■ **The task**:
Leave out the pictures and output the data verbatim.

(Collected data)
=== Begin Enclosure ===
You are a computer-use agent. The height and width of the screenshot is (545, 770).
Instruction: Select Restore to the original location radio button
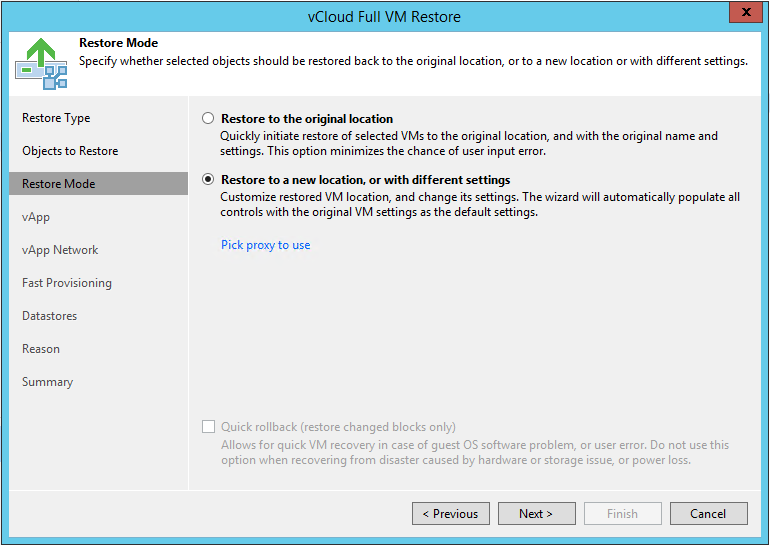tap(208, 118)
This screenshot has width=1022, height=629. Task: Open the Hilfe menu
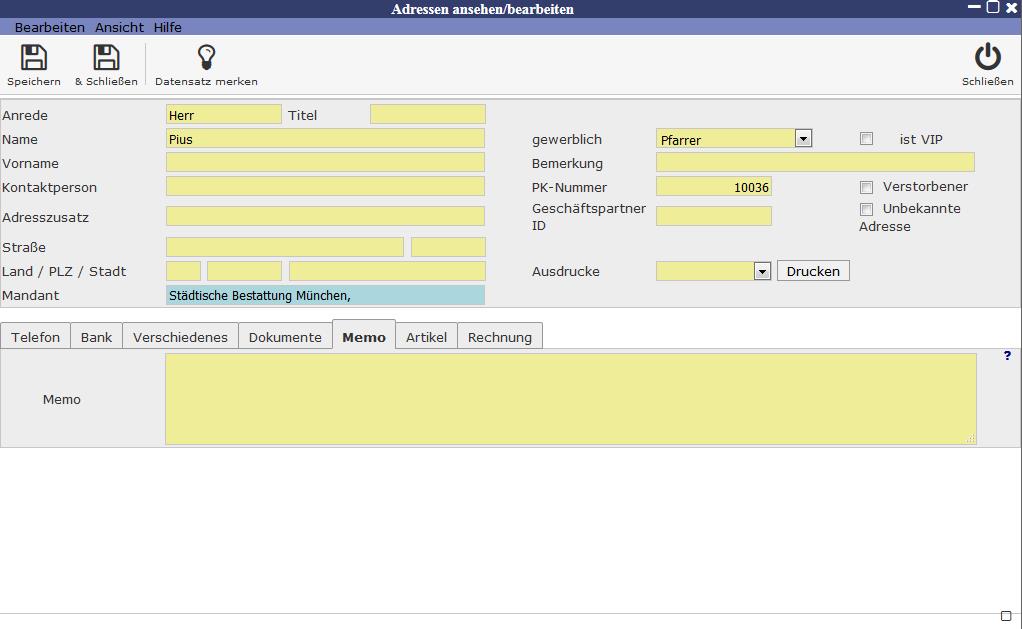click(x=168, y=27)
=== End Enclosure ===
■ **Solution to this task**:
You are a computer-use agent. The height and width of the screenshot is (545, 770).
Instruction: Select Restore to the original location radio button
tap(208, 118)
This screenshot has width=1022, height=629. Task: Open the Hilfe menu
click(x=168, y=27)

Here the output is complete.